Lori Rackl of Chicago Sun-Times described the show as a "soapy, silly adaptation of Melissa de la Cruz's best-seller." Matthew Gilbert of Boston Globe reviewed the show saying "[It] will remain a missable new supernatural series populated by wooden actors and feeble plotlines." Matt Roush of TV Guide summed up his review saying "Whatever the opposite of spellbinding is, that's this show." Diane Werts of Newsday gave the show a more positive review, saying "What's utterly clear is that the starter hour picks up steam whenever loose-cannon Amick bops around -- although Ormond does a nice job of grounding its shenanigans in a semblance of reality." She finishes her review giving the pilot a B rating. Allison Keene from The Hollywood Reporter also praised the premiere, claiming "Witches of East End is up against a number of other supernatural shows, and there becomes a question of saturation. Fortunately or unfortunately, we aren't at that point, yet. It seems there's plenty more room at the table, and there, Witches of East End currently looks like the most fun." Neil Genzlinger of The New York Times also gave the show a glowing review, starting off by negatively reviewing the "humorless" witches on shows such as the 2013 debuts of Sleepy Hollow and The Originals, then going on to say Witches of East End is a welcome relief to those series. He further applauds the casting and characters, saying "thanks to zippy repartee among the stars. Ms. Amick is hilarious, and Ms. Dewan Tatum and Ms. Boston make a pretty amusing pair of mismatched sisters." He ends the review with "there is a lot of heavy fare on television on Sunday nights. If Witches can retain its wry tone, it will be a satisfying alternative for viewers looking for a lighter way to end the weekend." Lily Moayeri of Under the Radar compared the show with Charmed saying "Witch-themed shows work better when both the witches and the target audience are teenagers. The grown-up witches on Witches of East End are just a little too ridiculous — even more so than the witch sister trio of Charmed."

===Audience viewership===
Witches of East End premiered on a Sunday night to 1.93 million viewers and a 0.7 18-49 rating. The premiere rated on par to the June 23 premiere of Lifetime's other new show Devious Maids; however, Witches of East End ended the night being the number two scripted drama on cable, behind Boardwalk Empire on HBO.

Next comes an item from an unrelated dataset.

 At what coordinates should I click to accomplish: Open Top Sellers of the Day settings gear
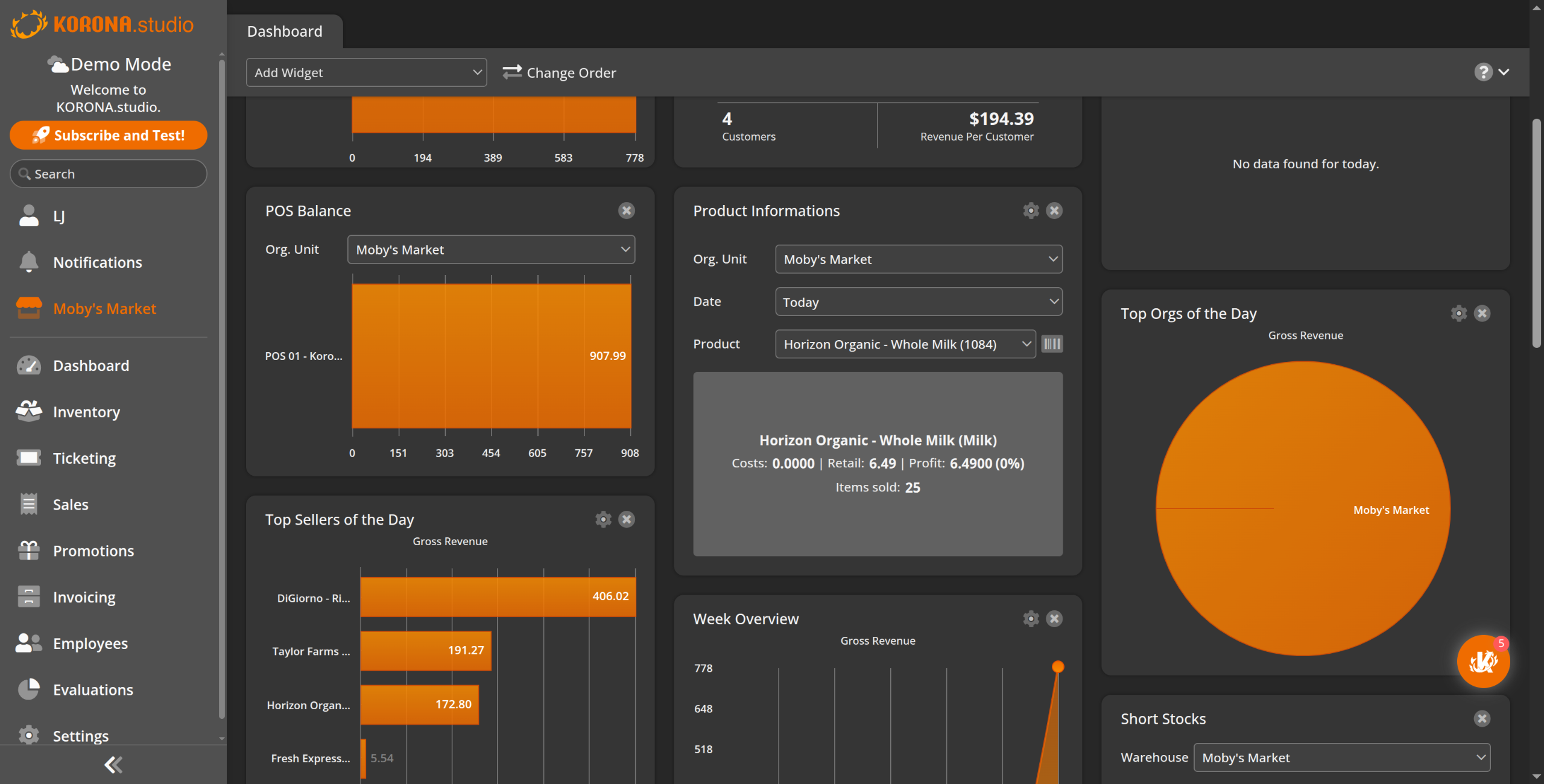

The following week, Witches of East End pulled a total of 1.93 million viewers and rose to a 0.8 18-49 rating, despite the return of The Walking Dead and its talk show Talking Dead breaking records on AMC. The show remained the second highest-rated cable drama of the night again, behind The Walking Dead.

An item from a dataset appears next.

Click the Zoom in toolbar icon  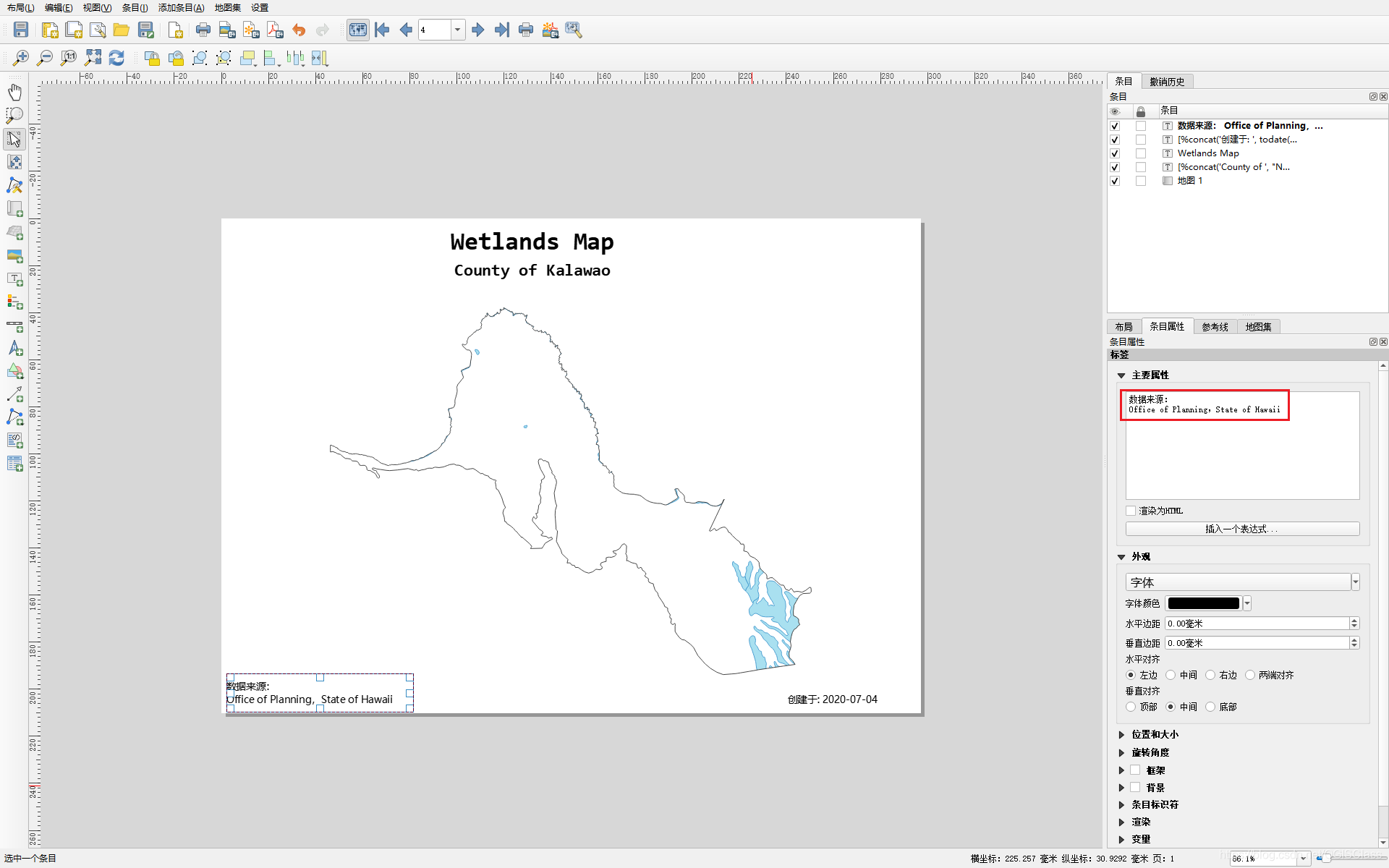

| Season | Timeslot (EST) | Number of episodes | Premiere |  |  | Finale |  |  | Average (in millions) |
| Date | Viewers (millions) | 18–49 Rating | Date | Viewers (millions) | 18–49 Rating |
| 1 | Sunday 10:00 pm | 10 | October 6, 2013 | 1.93 | 0.7 | December 15, 2013 | 1.74 | 0.6 | 1.67 |
| 2 | Sunday 9:00 pm | 13 | July 6, 2014 | 1.12 | 0.5 | October 5, 2014 | 1.03 | 0.4 | 1.13 |

==Broadcasts==
Witches of East End premiered in the United Kingdom on November 5, 2013, on the second night of the newly formed UK channel, Lifetime UK. The second season premiered on August 25, 2014. In Australia, Witches of East End premiered on Eleven on August 4, 2014.

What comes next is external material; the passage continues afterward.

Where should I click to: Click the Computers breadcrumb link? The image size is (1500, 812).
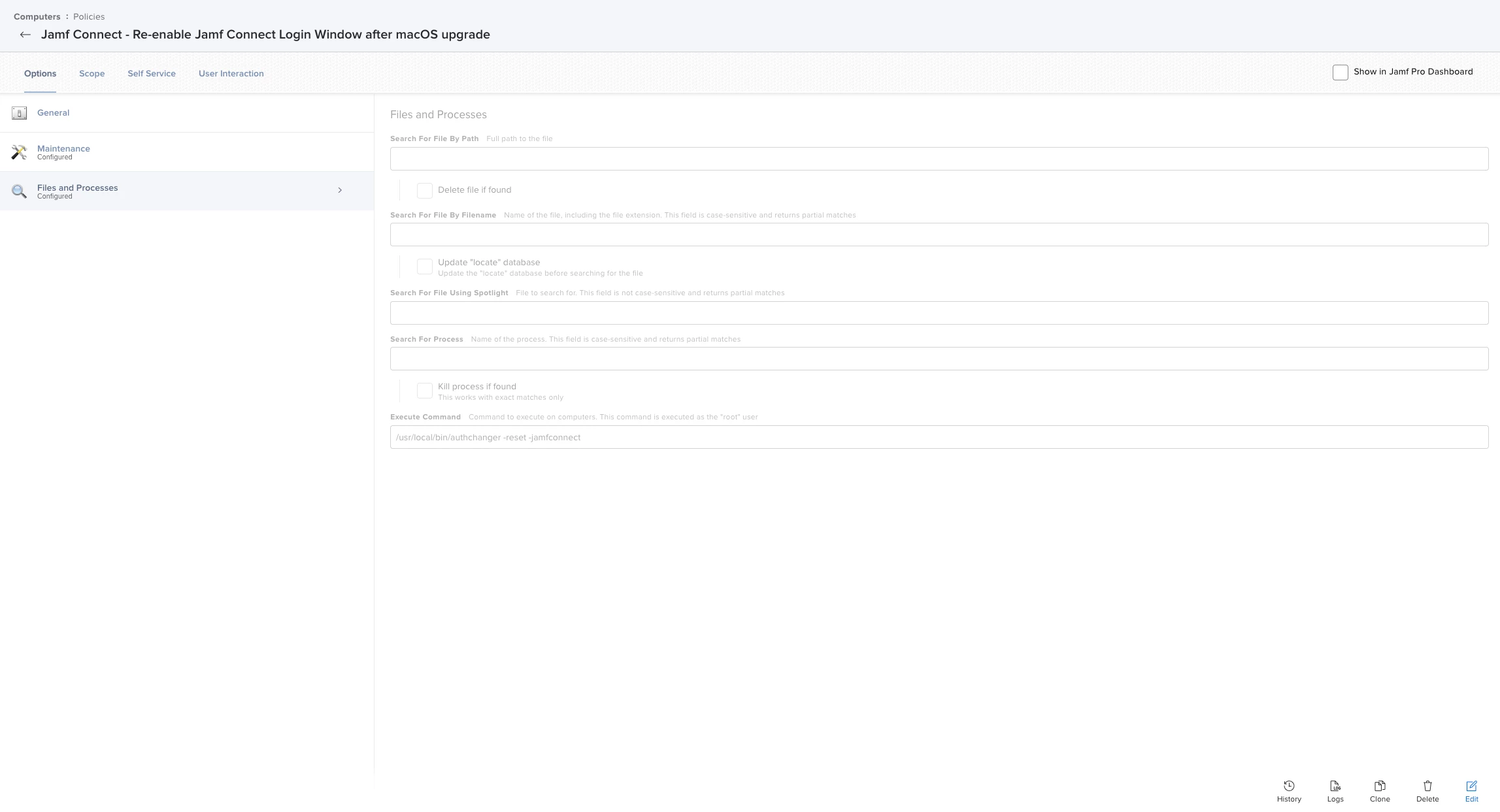click(x=37, y=16)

==Cancellation and fan campaign==
On November 4, 2014, it was announced that Lifetime had cancelled Witches of East End after a decline in ratings during the second season. The first season averaged 1.67 million viewers, but dropped in its second season to 1.13 million. After its cancellation, fans launched an online petition campaign to save the show called "Renew Witches of East End". The petition became popular on Twitter, where fans were told to use the hashtag #RenewWitchesofEastEnd and tweet it to Lifetime's Twitter account. Fans have also campaigned the online streaming service Netflix to pick up the show. The campaign received support from celebrities on Twitter who backed the show to be renewed, including Channing Tatum, William Shatner and Snooki as well as stars from television series such as Buffy the Vampire Slayers Sarah Michelle Gellar and Charmeds Shannen Doherty and Holly Marie Combs. As of February 2024 and after 9 years since the finale, the petition has received more than 280,000 signatures.